Clientes privados de BofA: 4,4 billones $ en AUM… 64,5% en acciones (parte alta del rango histórico 39–65%), 17,5% en bonos (parte baja 17–34%), 10,7% en efectivo (parte baja 10–21%). Asignación “bajo el capó”: Magnificent 7 = 16% del AUM, acciones internacionales 5%, Treasuries 4%, oro 0,6%.
Las tenencias en acciones de clientes privados subieron 13% en 2025, impulsadas por precio más que por número de títulos (<1%). En las últimas 4 semanas: compras de bonos municipales, deuda EM y ETFs REIT; ventas de Japón, préstamos bancarios y ETFs de baja volatilidad.
Indicador Bull & Bear de BofA: sube a 9,3 desde 9,0, máximo desde feb’18, por amplitud fuerte de índices globales (89% de índices ACWI por encima de 50 y 200 DMA), posicionamiento ultra alcista del FMS (efectivo en mínimo récord 3,3%) y técnicos sólidos en crédito.

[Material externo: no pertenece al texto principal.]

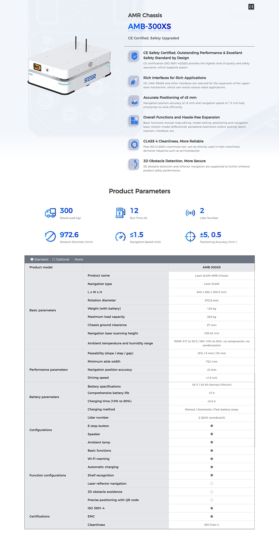The width and height of the screenshot is (279, 537).
Task: Click the AMB-300XS table column header
Action: (212, 267)
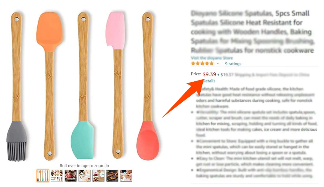Expand the rating breakdown chevron beside stars
Screen dimensions: 324x187
coord(218,64)
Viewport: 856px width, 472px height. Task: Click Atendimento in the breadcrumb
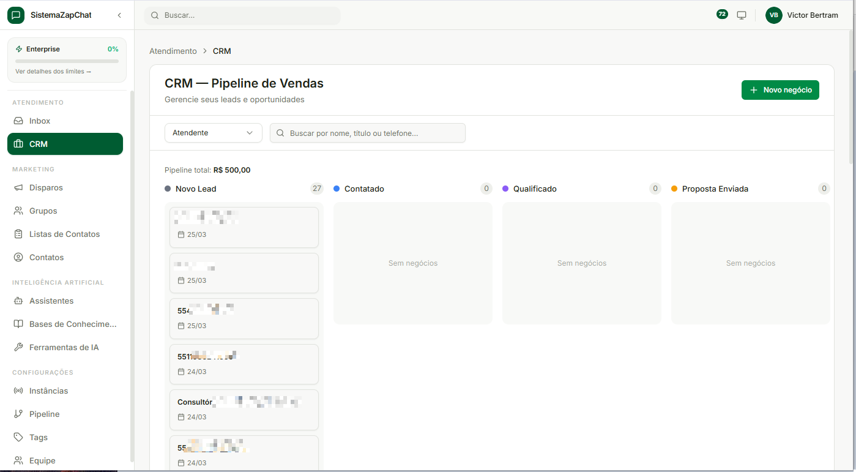[x=173, y=51]
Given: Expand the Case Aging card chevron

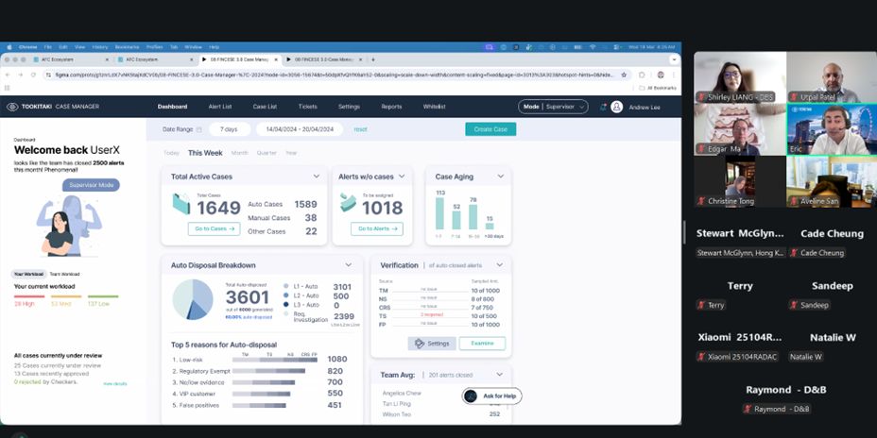Looking at the screenshot, I should pyautogui.click(x=499, y=177).
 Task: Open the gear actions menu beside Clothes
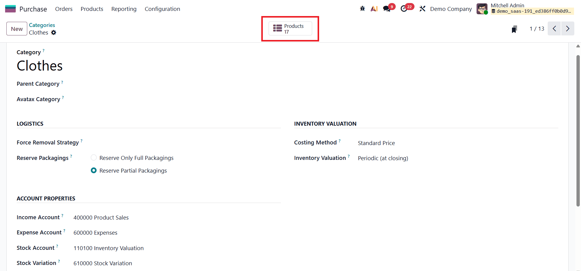[x=54, y=33]
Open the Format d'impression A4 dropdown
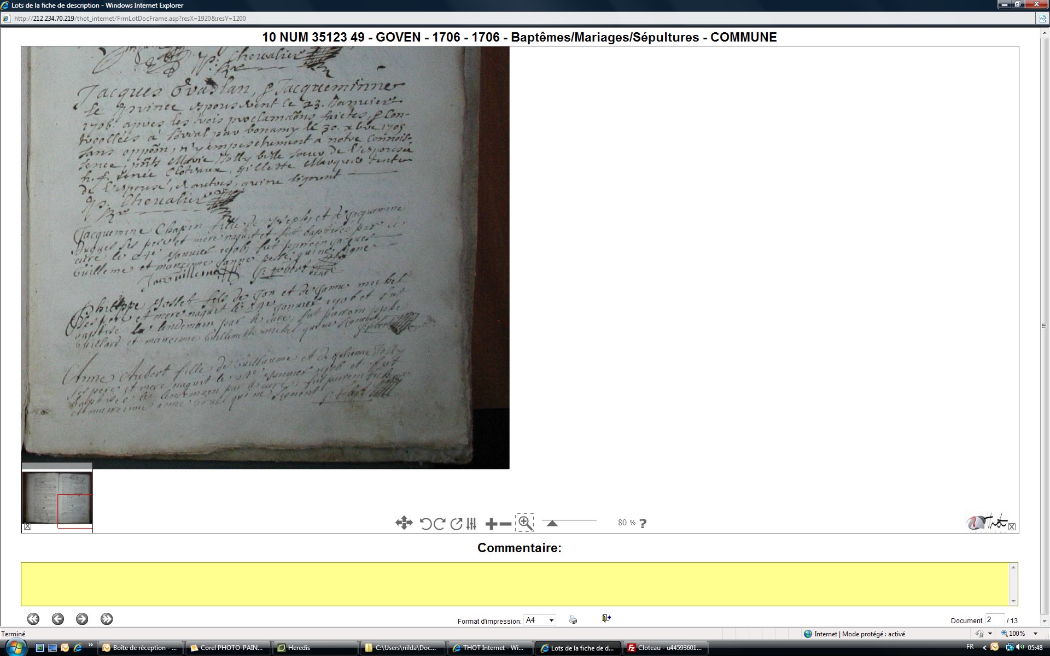The width and height of the screenshot is (1050, 656). pos(551,620)
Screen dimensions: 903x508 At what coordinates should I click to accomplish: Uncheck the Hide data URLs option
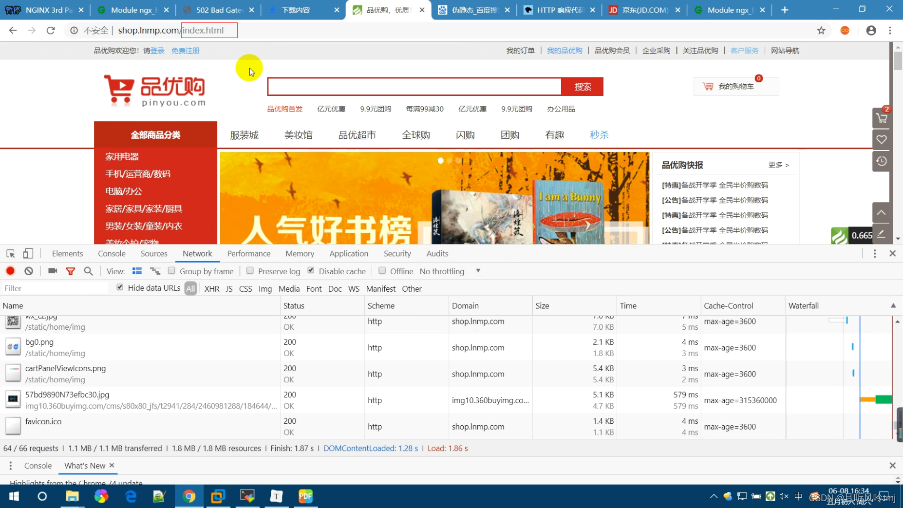click(119, 287)
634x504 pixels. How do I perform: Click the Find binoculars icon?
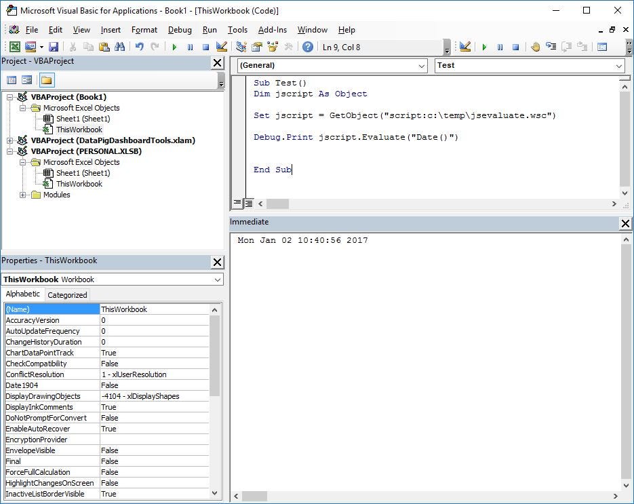120,47

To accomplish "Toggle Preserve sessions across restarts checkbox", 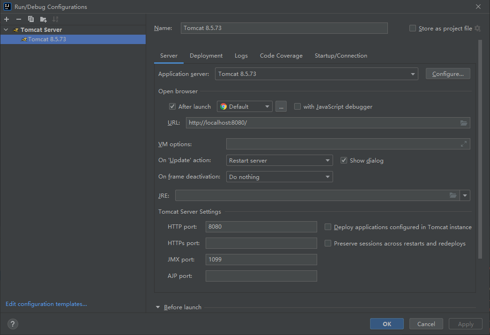I will (x=328, y=244).
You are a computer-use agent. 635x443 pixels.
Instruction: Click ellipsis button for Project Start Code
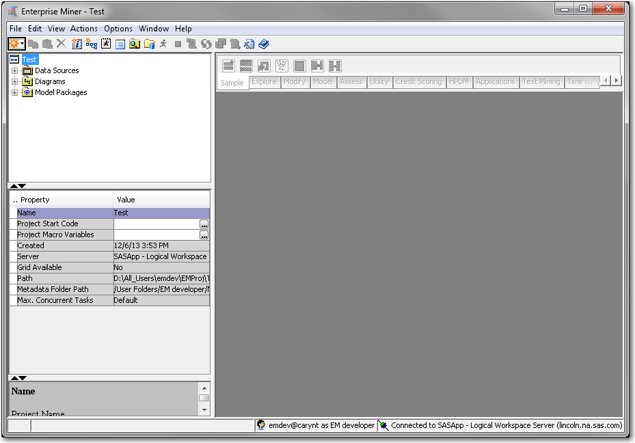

En los últimos 24 años, el retorno medio a 3 meses cuando el indicador >9,3: ACWI plano, S&P 500 −1%. El indicador “antiguo” sube a 7,5 (máximo desde feb’21). Recomendación: aumentar coberturas ante posicionamiento extremo.
Encuesta FMS de BofA: la de enero se publica el día 20. La de diciembre mostró el sentimiento global más alcista en 4 años. En enero se observa otra caída del efectivo (récord 3,3%), aumento de la sobreponderación en acciones de +42% a >50% (≈ +1 DE vs. historia) y salto de expectativas de crecimiento de 18% a >40% → caso para cubrir acciones, crédito y materias primas vía cortos.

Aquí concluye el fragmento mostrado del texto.